Kagamé riposte

À Charm el-Cheikh, l’Union africaine, approuvant une initiative du président rwandais, s’est attaquée à l’idée même du jugement de dirigeants africains par des tribunaux occidentaux.

Publié le 15 juillet 2008 Lecture : 2 minutes.

« Si les pays européens peuvent étendre leur pouvoir judiciaire à l’Afrique, les pays africains devraient avoir la possibilité d’en faire autant en Europe. Heureusement, nos juges prendront aussi du plaisir à inculper quelques Français. » Choqué par l’inégalité entre les États, Paul Kagamé s’insurge contre le traitement fait aux leaders africains par les « petits juges » occidentaux au nom de la compétence universelle.
Joignant le geste à la parole, le numéro un rwandais a entrepris une démarche inédite à l’occasion du sommet de l’Union africaine (UA) qui s’est tenu les 30 juin et 1er juillet à Charm el-Cheikh. À la veille de l’événement, il s’en est ouvert à ses homologues djiboutien et congolais, Ismaïl Omar Guelleh et Denis Sassou Nguesso. Certains de leurs collaborateurs ont en effet eu maille à partir avec la justice française pour, respectivement, l’assassinat présumé du juge Borrel et l’affaire dite des disparus du Beach. Il a également évoqué la question avec le chef de l’État ivoirien Laurent Gbagbo, dont des proches risquent d’être mis en examen pour l’enlèvement du journaliste franco-canadien Guy-André Kieffer, ainsi qu’avec le président sénégalais Abdoulaye Wade, dont d’anciens ministres risquent le même sort à la suite d’une plainte déposée devant un tribunal parisien par des victimes du naufrage du Joola.
Dès son arrivée en Égypte, le 28 juin, Kagamé a multiplié les contacts pour convaincre ses pairs de voter un projet de résolution qu’il avait préparé.
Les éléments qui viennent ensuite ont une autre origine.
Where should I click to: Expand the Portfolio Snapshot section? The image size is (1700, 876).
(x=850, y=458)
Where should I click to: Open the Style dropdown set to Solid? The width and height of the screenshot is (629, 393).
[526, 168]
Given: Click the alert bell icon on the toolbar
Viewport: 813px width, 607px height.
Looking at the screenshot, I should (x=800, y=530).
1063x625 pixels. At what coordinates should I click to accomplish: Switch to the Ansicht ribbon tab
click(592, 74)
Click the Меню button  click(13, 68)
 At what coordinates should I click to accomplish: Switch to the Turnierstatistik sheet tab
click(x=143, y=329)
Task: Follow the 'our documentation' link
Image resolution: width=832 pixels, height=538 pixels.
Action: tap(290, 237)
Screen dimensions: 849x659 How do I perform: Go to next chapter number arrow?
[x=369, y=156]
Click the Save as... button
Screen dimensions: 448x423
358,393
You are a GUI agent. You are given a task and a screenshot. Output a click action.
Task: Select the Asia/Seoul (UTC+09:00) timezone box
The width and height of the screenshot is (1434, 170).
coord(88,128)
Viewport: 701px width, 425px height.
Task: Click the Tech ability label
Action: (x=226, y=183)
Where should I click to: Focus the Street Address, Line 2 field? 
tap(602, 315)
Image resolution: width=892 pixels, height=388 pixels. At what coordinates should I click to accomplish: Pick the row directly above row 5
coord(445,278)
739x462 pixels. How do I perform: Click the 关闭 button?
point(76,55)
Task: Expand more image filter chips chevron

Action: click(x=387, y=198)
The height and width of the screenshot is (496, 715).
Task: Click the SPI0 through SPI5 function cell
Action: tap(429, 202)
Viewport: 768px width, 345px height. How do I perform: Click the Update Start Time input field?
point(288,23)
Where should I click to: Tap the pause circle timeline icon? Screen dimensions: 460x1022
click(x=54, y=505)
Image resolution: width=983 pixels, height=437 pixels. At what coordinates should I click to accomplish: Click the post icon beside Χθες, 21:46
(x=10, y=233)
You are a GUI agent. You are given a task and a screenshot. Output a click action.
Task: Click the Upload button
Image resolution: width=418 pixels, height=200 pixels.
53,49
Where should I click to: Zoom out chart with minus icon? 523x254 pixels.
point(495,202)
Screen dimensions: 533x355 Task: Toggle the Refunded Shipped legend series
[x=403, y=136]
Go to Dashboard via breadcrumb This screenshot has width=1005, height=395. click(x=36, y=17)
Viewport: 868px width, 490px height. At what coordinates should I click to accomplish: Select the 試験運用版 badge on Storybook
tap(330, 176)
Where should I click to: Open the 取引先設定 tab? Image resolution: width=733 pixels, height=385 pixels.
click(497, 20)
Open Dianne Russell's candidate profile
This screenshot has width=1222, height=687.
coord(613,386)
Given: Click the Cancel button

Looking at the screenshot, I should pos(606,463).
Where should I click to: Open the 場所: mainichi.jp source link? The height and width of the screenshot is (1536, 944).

Adopté à l’unanimité deux jours plus tard, ce texte dénonce les poursuites lancées par des juges français, belges et espagnols contre des officiers supérieurs des Forces de défense rwandaises. Les chefs d’État et de gouvernement ont déclaré que « les mandats d’arrêt ne seront jamais exécutés dans les pays membres de l’Union africaine » et demandé « d’urgence une réunion entre l’UA et l’Union européenne afin d’examiner la question en vue de trouver une solution durable à ce problème ».
Au-delà du cas rwandais, l’UA s’est attaquée à l’idée même du jugement de leaders africains par des tribunaux occidentaux : « L’utilisation du principe de compétence universelle à des fins politiques est un développement qui pourrait mettre en danger le droit international, l’ordre et la sécurité. »
Paul Kagamé entend poursuivre sa guerre contre la justice française, qui a lancé des mandats d’arrêt contre neuf de ses proches, dont le chef d’état-major James Kabarebe. Contre la justice belge, également, laquelle en a émis contre quarante officiers rwandais, dont le général Karake Karenzi. Ce dernier a dû renoncer au renouvellement de son mandat de commandant adjoint de la Mission des Nations unies et de l’Union africaine au Darfour.
Après l’enquête de Paris sur le rôle du Front patriotique rwandais (FPR) dans le déclenchement du génocide, c’est au tour de Kigali de mener son investigation sur la contribution présumée de la France à cette tragédie. Courant juillet, la commission dirigée par l’ex-garde des Sceaux rwandais Jean de Dieu Mucyo va rendre le fruit de ses travaux. Ses conclusions, vues du Rwanda, risquent d’être accablantes.